**WORK INSTRUCTION**
The full data, repeated exactly, is the only answer needed.

##########

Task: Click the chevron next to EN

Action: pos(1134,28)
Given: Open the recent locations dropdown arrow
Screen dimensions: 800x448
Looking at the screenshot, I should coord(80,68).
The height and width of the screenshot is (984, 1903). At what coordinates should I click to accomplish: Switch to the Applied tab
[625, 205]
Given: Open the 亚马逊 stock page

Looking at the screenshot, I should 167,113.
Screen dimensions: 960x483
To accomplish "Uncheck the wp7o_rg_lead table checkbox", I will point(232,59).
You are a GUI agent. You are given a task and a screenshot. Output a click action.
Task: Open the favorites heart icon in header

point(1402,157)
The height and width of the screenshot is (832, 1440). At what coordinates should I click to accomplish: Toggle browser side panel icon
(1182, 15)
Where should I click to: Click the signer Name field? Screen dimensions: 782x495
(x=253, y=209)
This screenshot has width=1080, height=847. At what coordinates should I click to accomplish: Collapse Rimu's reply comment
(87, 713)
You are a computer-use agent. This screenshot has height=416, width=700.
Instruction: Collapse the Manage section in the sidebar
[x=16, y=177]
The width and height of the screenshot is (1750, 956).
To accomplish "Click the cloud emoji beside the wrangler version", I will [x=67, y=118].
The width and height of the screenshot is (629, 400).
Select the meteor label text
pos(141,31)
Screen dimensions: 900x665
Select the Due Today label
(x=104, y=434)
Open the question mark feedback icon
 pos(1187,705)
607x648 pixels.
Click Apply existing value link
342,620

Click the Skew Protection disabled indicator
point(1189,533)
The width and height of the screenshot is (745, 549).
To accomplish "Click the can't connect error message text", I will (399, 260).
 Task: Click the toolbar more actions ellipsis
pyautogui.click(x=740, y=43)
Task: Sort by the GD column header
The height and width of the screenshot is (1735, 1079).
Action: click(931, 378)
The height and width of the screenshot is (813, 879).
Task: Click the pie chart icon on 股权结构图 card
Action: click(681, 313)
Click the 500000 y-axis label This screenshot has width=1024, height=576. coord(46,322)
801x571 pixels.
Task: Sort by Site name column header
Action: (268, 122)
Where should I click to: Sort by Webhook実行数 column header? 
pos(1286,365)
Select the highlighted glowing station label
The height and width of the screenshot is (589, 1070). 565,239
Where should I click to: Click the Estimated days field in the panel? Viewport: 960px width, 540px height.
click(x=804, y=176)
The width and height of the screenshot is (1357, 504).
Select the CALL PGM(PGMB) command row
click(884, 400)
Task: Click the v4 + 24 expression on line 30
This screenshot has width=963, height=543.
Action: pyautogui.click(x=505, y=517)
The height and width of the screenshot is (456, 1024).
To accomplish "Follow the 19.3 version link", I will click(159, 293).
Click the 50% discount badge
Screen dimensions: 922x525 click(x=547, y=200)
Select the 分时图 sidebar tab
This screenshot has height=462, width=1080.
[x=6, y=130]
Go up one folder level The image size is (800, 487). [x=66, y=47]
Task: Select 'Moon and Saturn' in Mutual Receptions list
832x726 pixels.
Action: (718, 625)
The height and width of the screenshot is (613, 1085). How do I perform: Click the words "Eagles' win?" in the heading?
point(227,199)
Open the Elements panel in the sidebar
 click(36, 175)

##########

**SOLUTION FOR THIS TASK**
Task: Click the chevron next to EN

Action: pos(1134,28)
Given: Open the recent locations dropdown arrow
Screen dimensions: 800x448
Looking at the screenshot, I should coord(80,68).
The height and width of the screenshot is (984, 1903). At what coordinates should I click to accomplish: Switch to the Applied tab
[625, 205]
Given: Open the 亚马逊 stock page

Looking at the screenshot, I should 167,113.
Screen dimensions: 960x483
To accomplish "Uncheck the wp7o_rg_lead table checkbox", I will point(232,59).
You are a GUI agent. You are given a task and a screenshot. Output a click action.
Task: Open the favorites heart icon in header

point(1402,157)
The height and width of the screenshot is (832, 1440). At what coordinates should I click to accomplish: Toggle browser side panel icon
(1182, 15)
Where should I click to: Click the signer Name field? Screen dimensions: 782x495
(x=253, y=209)
This screenshot has width=1080, height=847. At what coordinates should I click to accomplish: Collapse Rimu's reply comment
(87, 713)
You are a computer-use agent. This screenshot has height=416, width=700.
Instruction: Collapse the Manage section in the sidebar
[x=16, y=177]
The width and height of the screenshot is (1750, 956).
To accomplish "Click the cloud emoji beside the wrangler version", I will [x=67, y=118].
The width and height of the screenshot is (629, 400).
Select the meteor label text
pos(141,31)
Screen dimensions: 900x665
Select the Due Today label
(x=104, y=434)
Open the question mark feedback icon
 pos(1187,705)
607x648 pixels.
Click Apply existing value link
342,620

Click the Skew Protection disabled indicator
point(1189,533)
The width and height of the screenshot is (745, 549).
To accomplish "Click the can't connect error message text", I will (399, 260).
 Task: Click the toolbar more actions ellipsis
pyautogui.click(x=740, y=43)
Task: Sort by the GD column header
The height and width of the screenshot is (1735, 1079).
Action: click(931, 378)
The height and width of the screenshot is (813, 879).
Task: Click the pie chart icon on 股权结构图 card
Action: click(681, 313)
Click the 500000 y-axis label This screenshot has width=1024, height=576. coord(46,322)
801x571 pixels.
Task: Sort by Site name column header
Action: (268, 122)
Where should I click to: Sort by Webhook実行数 column header? 
pos(1286,365)
Select the highlighted glowing station label
The height and width of the screenshot is (589, 1070). 565,239
Where should I click to: Click the Estimated days field in the panel? Viewport: 960px width, 540px height.
click(x=804, y=176)
The width and height of the screenshot is (1357, 504).
Select the CALL PGM(PGMB) command row
click(884, 400)
Task: Click the v4 + 24 expression on line 30
This screenshot has width=963, height=543.
Action: pyautogui.click(x=505, y=517)
The height and width of the screenshot is (456, 1024).
To accomplish "Follow the 19.3 version link", I will click(159, 293).
Click the 50% discount badge
Screen dimensions: 922x525 click(x=547, y=200)
Select the 分时图 sidebar tab
This screenshot has height=462, width=1080.
[x=6, y=130]
Go up one folder level The image size is (800, 487). [x=66, y=47]
Task: Select 'Moon and Saturn' in Mutual Receptions list
832x726 pixels.
Action: (718, 625)
The height and width of the screenshot is (613, 1085). How do I perform: Click the words "Eagles' win?" in the heading?
point(227,199)
Open the Elements panel in the sidebar
 click(36, 175)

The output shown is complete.